High-powered secret panel examining LAUSD finances

Mike Szymanski | October 23, 2015



Your donation will help us produce journalism like this. Please give today.

 

Bill-Lockyer

Former state treasurer Bill Lockyer on panel to advise LAUSD.

* UPDATED

A blue-ribbon panel of leading figures in education, politics and finance has been working behind the scenes to help LA Unified identify financial challenges and solutions as the district faces budget deficits in the near future.

The panel includes people who have worked with the district in the past, and many have won awards or honors for their involvement in education. One member is now working for the search firm hired to find the district’s next superintendent.

Known as the Independent Financial Review Panel, the group was formed in March by Superintendent Ramon Cortines and is being supported by $250,000, approved by the board. The panel’s findings and recommendations are due before the end of the current academic year. Cortines has expressed his desire to step down by the end of the calendar year.

The money to support the examination was approved in June, but no one is being paid, said a district spokesperson, adding, “We will be buying them sandwiches.”

Despite the constant refrain by board members to bring transparency and accountability to the business of the district, the work of the panel is being conducted in private. The members of the panel were not identified publicly (see below), and meetings are not open to the public. The panel was mentioned almost as an afterthought in a report earlier this week before the Budget, Facilities and Audit Committee by Chief Financial Office Megan Reilly, whose office is overseeing the panel’s work.

In her presentation, Reilly said it is an “all-volunteer” panel that will take “a comprehensive deep dive and look at the financial problems facing the district.” She said they were “outside experts asked to join us on behalf of Mr. Cortines.”

Reilly has projected a budget shortfall of $333 million in 2017-18, presumably one of the reason the group was impaneled.

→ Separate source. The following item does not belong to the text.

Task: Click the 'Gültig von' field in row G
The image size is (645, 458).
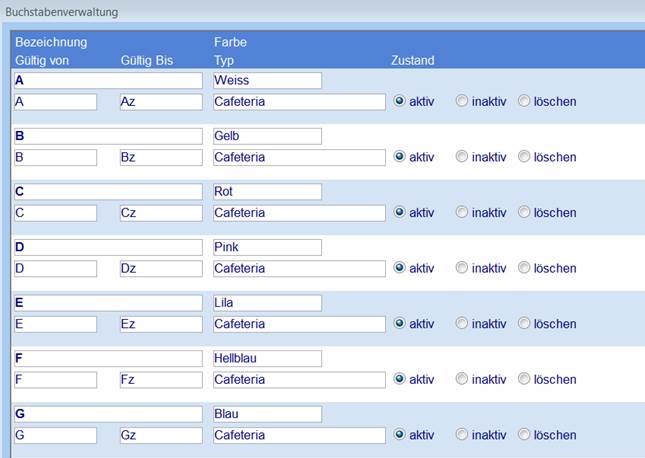Action: pyautogui.click(x=55, y=435)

During the public forum section of the committee meeting, led by board member Mónica Ratliff, a former school board member, David Tokofsky, pointed to the secrecy surrounding the panel and its work.

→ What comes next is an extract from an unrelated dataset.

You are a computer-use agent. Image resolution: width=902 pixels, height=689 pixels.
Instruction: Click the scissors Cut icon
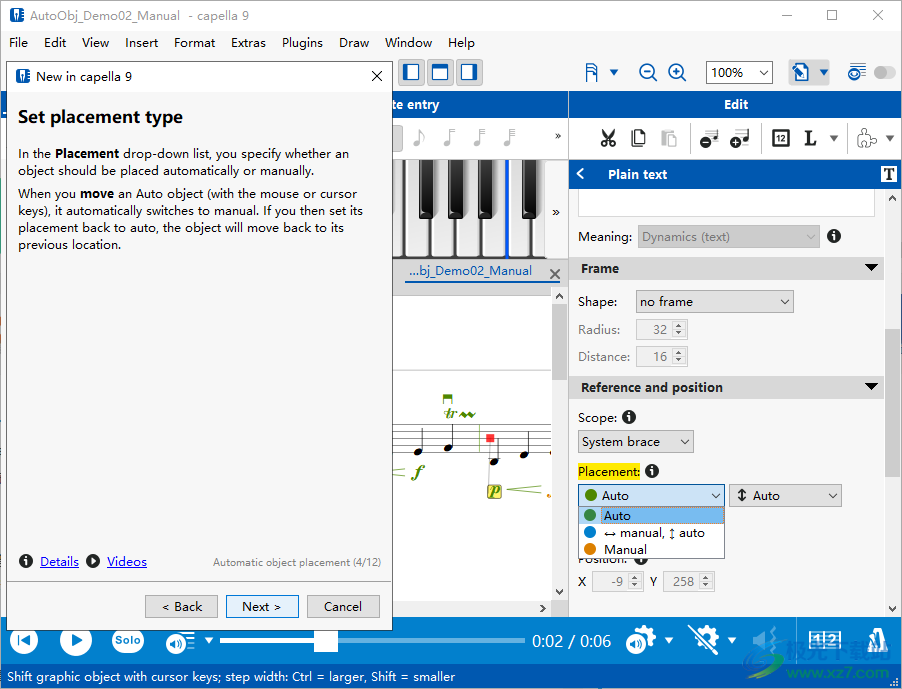pos(607,139)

“This is the first time in a public meeting that this financial review panel has ever been mentioned,” he said.

Late today, the district provided a package of information, reflecting the material the panel has been examining over its first four meetings, with two to go. The subjects reviewed include a history of the district finances, the evolution and mechanics of the Local Control Funding Formula, reviews of state and federal education funding, district budget schedules, personnel costs, and debt, tax and bond information.

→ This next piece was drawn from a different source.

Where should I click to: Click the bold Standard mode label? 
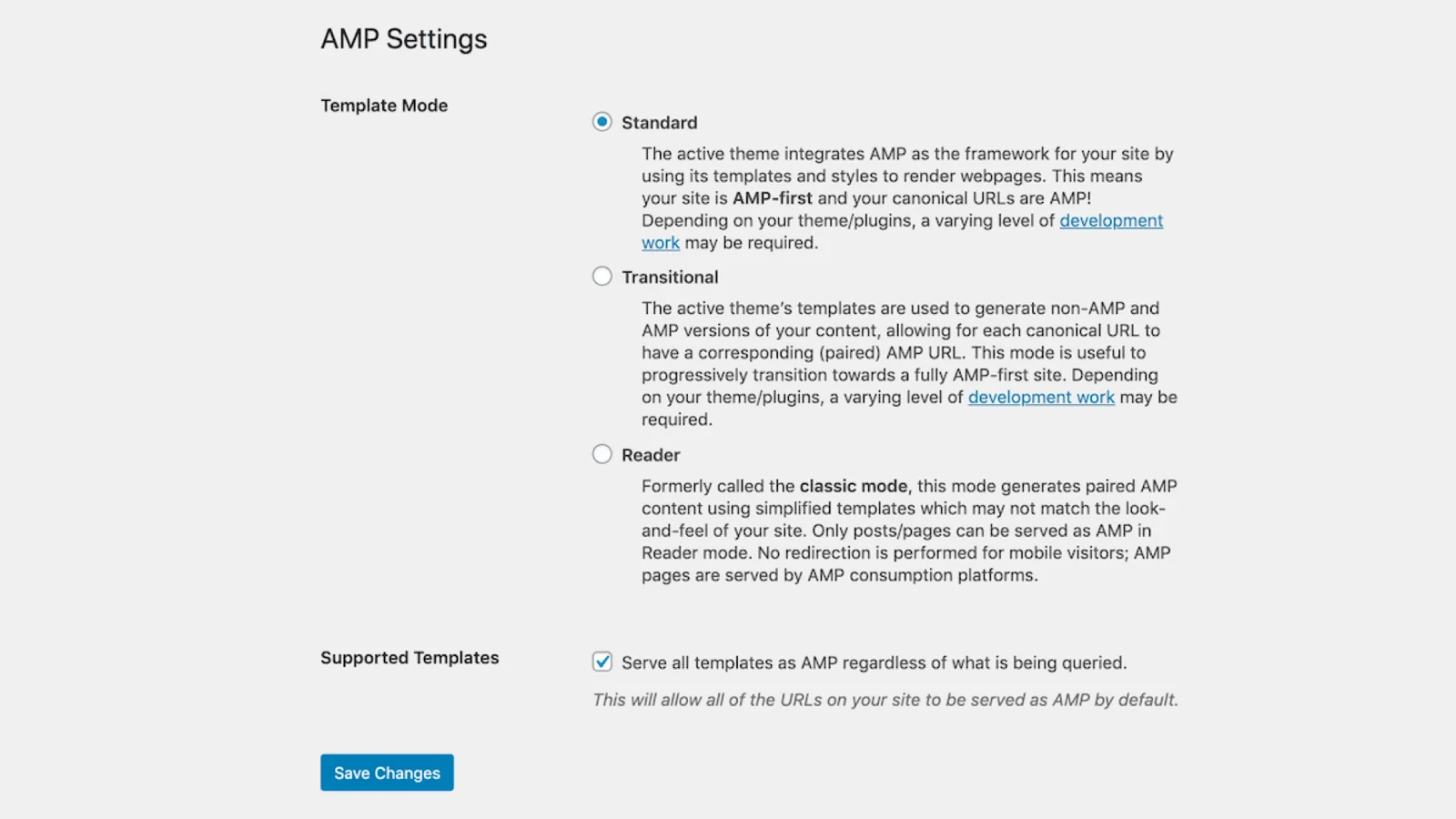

Some of the material has been reviewed at previous board meetings, but taken as a package — all 260 pages of it — it’s the kind of material any panel of this kind would need to make informed recommendations for a district with an annual budget $7 billion, excluding federal dollars.

According to Reilly, Cortines asked her in March to establish a group of experts in California public finance and education. The panel convened that month to “help review and make recommendations concerning the long-term financial sustainability and health of the district,” according to a slide she presented at the committee meeting. She added, “Their work is intended to provide a foundation for our discussions regarding the district’s long-term priorities and investments.”

This is the first time such a high-profile panel of outside experts have been asked to look at LAUSD’s budget and other financial material.

According to another statement, the panel is “expected to review and make recommendations concerning long-term financial matters, financial priorities and the health of the district’s finances.” The report says the panel “will not be involved in the development of current budget plans or discussions with the district’s collective bargaining units.”

These are the members of the panel:

  • Maria Anguiano, an architect of the University of California-wide fiscal improvements plan and a former senior advisor to the Bill and Melinda Gates Foundation Post-Secondary Success Team.
  • Delaine Eastin, the 25th California State Superintendent of Public Instruction and the first woman to be elected to that position.
  • Michael Fine, chief administrator for Fiscal Crisis and Management Assistance Team.
  • Bill Lockyer, former California Treasurer and veteran politician.
  • Darline Robles, the former superintendent of Los Angeles County Office of Education and the Salt Lake City School District who is now part of the search firm seeking the next LAUSD superintendent.
  • Miguel Santana, former city administrative officer for Los Angeles Antonio Villaraigosa and deal with a time of severe belt-tightening for the city.
  • Darrell Steinberg, longtime state politician and president pro tem of the Senate who authored more than 70 bills involving education, mental health and foster care.
  • Peter Taylor, president of ECMC Foundation, chaired the James Irvine Foundation and is on the boards of the Kaiser Family Foundation and the J. Paul Getty Trust.
  • Kent Wong, the director of the UCLA Labor Center, and former staff attorney for the Service Employees International Union.

    *Adds informational about the panel’s activities and updates background of Michael Fine.